§ **Records for this task**
****************************************

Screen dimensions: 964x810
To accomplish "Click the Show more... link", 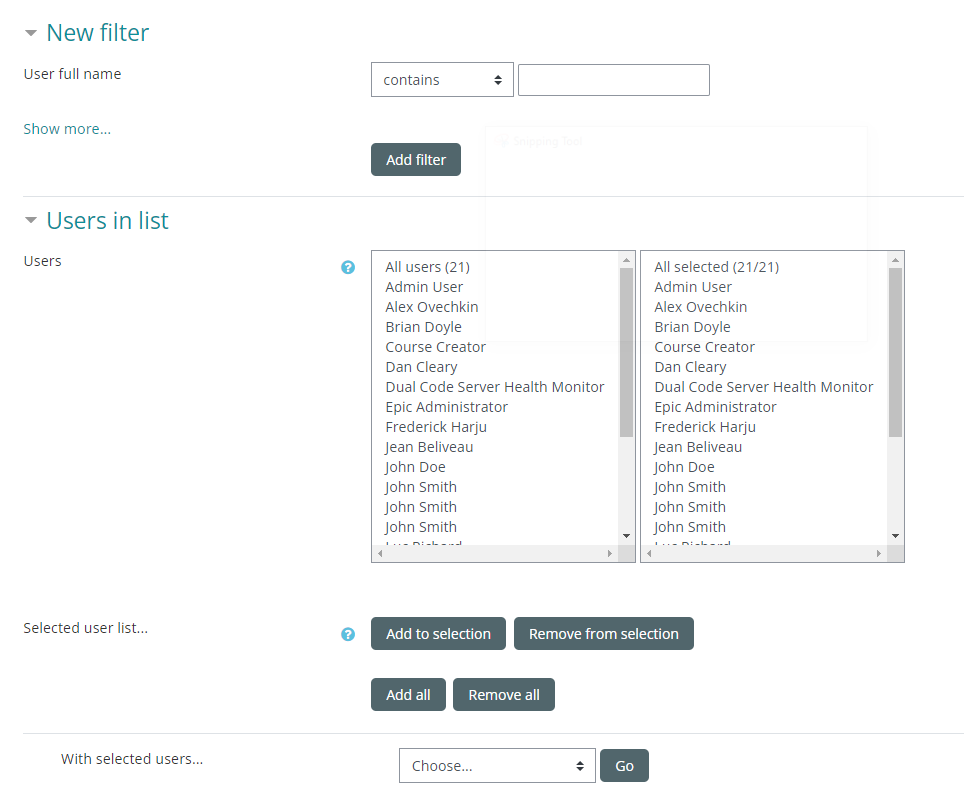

****************************************

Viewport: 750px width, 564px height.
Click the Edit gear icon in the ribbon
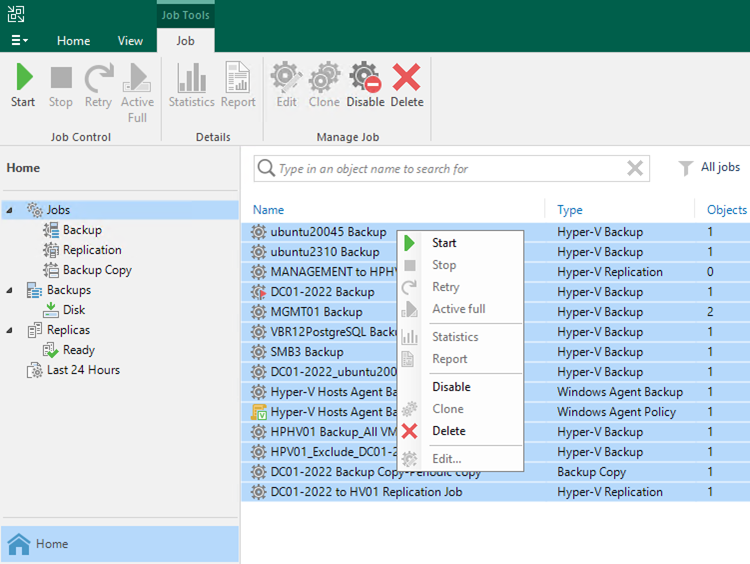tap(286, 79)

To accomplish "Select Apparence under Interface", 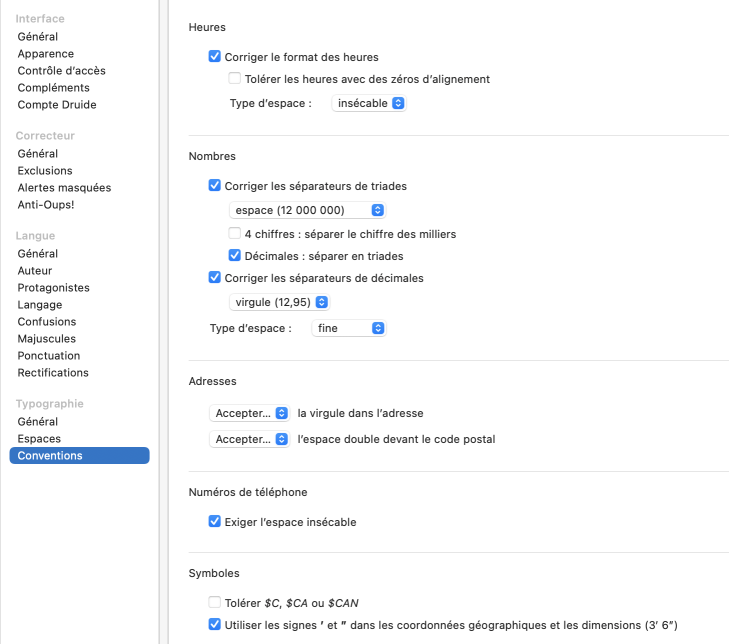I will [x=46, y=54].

****************************************

§ **Task prompt**
Go down the entries above from the line containing "Screen dimensions: 964x810" to the line containing "the Show more..." and write out each line exactly, leaving pictures out.

§ **Result**
Screen dimensions: 964x810
To accomplish "Click the Show more... link", 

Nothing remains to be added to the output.